I have no idea why tomcat doesn’t just listen to the request.setContentType() that the CharacterEncodingFilter performs, but there you go.

So, the lessons are:

  1. Use CharacterEncodingFilter with Spring WebMVC to get the correct output encoding (and input encoding for POST requests).
  2. Always configure tomcat to use UTF-8 for interpreting URI query strings.
  3. Always include some test data with accents to ensure it goes through your system cleanly.

Servlets vs mod_perl

I’ve been looking at the Java servlets stuff for a couple of days now and it’s clear that it bears a remarkable similarity to mod_perl.
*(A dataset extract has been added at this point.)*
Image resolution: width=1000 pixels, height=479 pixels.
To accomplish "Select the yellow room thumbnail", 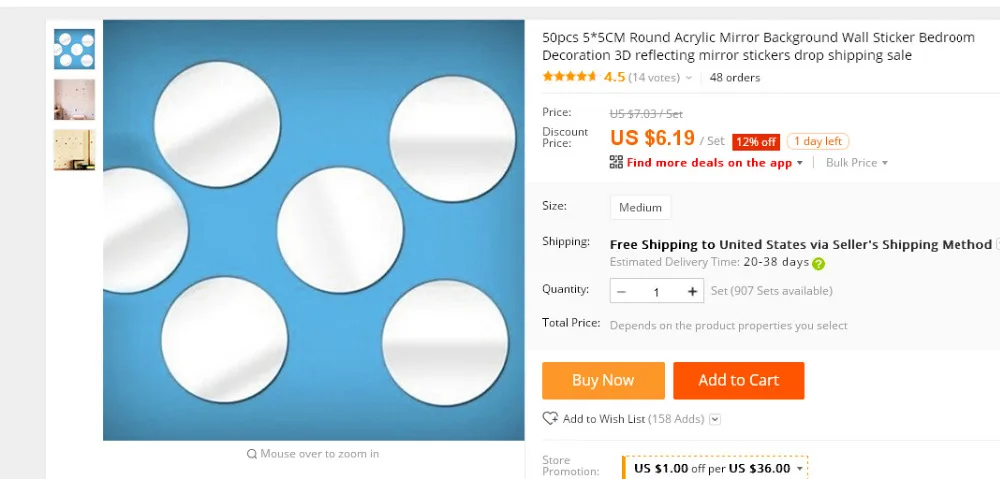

  • In mod_perl, you define handler() which gets passed a $r object to deal with the request and send a response. Servlets make things a little more explicit. You make doGet() or doPost() methods, which get passed separate request and response. But they’re basically equivalent to $r.
  • mod_perl and servlets both have filters, but they work in slightly different ways. servlets are much more explicit; you have to forward the call on to the next servlet when you’re done. mod_perl handles things nearly implicitly (with help from Apache::Filter).
  • mod_perl is exposing the apache httpd API so you get access to different request phases. servlets run in a completely different environment, so that just isn’t applicable to them.
  • Whats also incredibly similiar to both pieces of software is that most people think that they’re far too low level and have come up with higher level “frameworks” on top. The standard one for Java appears to be JSP, which on close inspection bear a marked similiarity to HTML::Mason. As with mod_perl though, no one framework covers everybody’s needs, so there are lots of similiar, competing ones.
  • One thing that’s markedly different between the two is deployment and configuration. Most mod_perl deployments tend towards the messy, unless the application is packaged up like a CPAN module. But configuration is always manually done. Servlets come with a nicely defined “deployment descriptor” (aka “config file”—they love big words in the Java world). In addition, there’s a standardised directory layout and packaging format making it easy to deploy your application. In theory. I haven’t actually got as far as deploying an application in a production environment yet, but it looks reasonable to me.